2014 ist YouTube nicht mehr nur Sprungbrett. Es ist sich selbst genug. Und es gibt immer mehr Konsumenten, die Inhalte vor allem dort suchen. Auf dem Schulweg unterhalten sich Teenager nicht über Stars aus Film und Fernsehen, nicht über den Cliffhanger des Staffelfinales ihrer Lieblingsserie, sondern über den neuesten Beitrag von LeFloid, Gronkh, Applewar Pictures und MrTrashpack. Sie finden auf YouTube alles, was sie brauchen: Unterhaltung genauso wie Anleitung, Filmtrailer, Musikvideos (immer häufiger exklusiv für YouTube produzierte), sie bekommen dort Informationen und sehen – auch das gibt es – begeistert anderen dabei zu, wie sie die neuesten Games ausprobieren.

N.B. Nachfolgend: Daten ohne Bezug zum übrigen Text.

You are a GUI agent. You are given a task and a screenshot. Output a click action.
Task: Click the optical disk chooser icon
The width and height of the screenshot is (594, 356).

Werbung, Werbung, Werbung. Wo die Jugendlichen sich tummeln, ist die Werbung nicht weit. Lange Zeit wuchs YouTube anarchisch, seit zwei Jahren findet eine Konzentration und Professionalisierung statt. Die Agentur der deutschen YouTube-Elite heißt Mediakraft. LeFloid ist eines der Aushängeschilder, ein anderes heißt Y-Titty: Philippe Laude, Matthias Roll und Oğuz Yolmaz – oder Phil, TC und OG, wie die Netzgemeinde sie nennt – haben nach eigenen Angaben aus Langeweile begonnen, kleine Filmchen à la „Jackass“ zu drehen. Nach der Matura zogen die drei von Bayern nach Köln, mittlerweile hat ihr Kanal fast drei Millionen Abonnenten, mehr als jeder andere in Deutschland. Ihre Spezialität sind eher pennälerhafte Scherze und Gebrauchssongs für jede Lebenslage. Weihnachten 2012 wurde ihr „Fest der Liebe“ zum Hit (mit Blockflöten und einem Jesus, der grantig erklärt: „An Weihnachten geht es nicht nur um dich, denn heute ist mein Geburtstag, also feiert bitte einfach – mich“). Als der Kalender der Maya in aller Munde war, gingen sie mit einem gefälligen Weltuntergangsliedchen online („Der letzte Sommer“). Und was den „Ständersong“ betrifft, erklärt schon der Titel, worum es geht.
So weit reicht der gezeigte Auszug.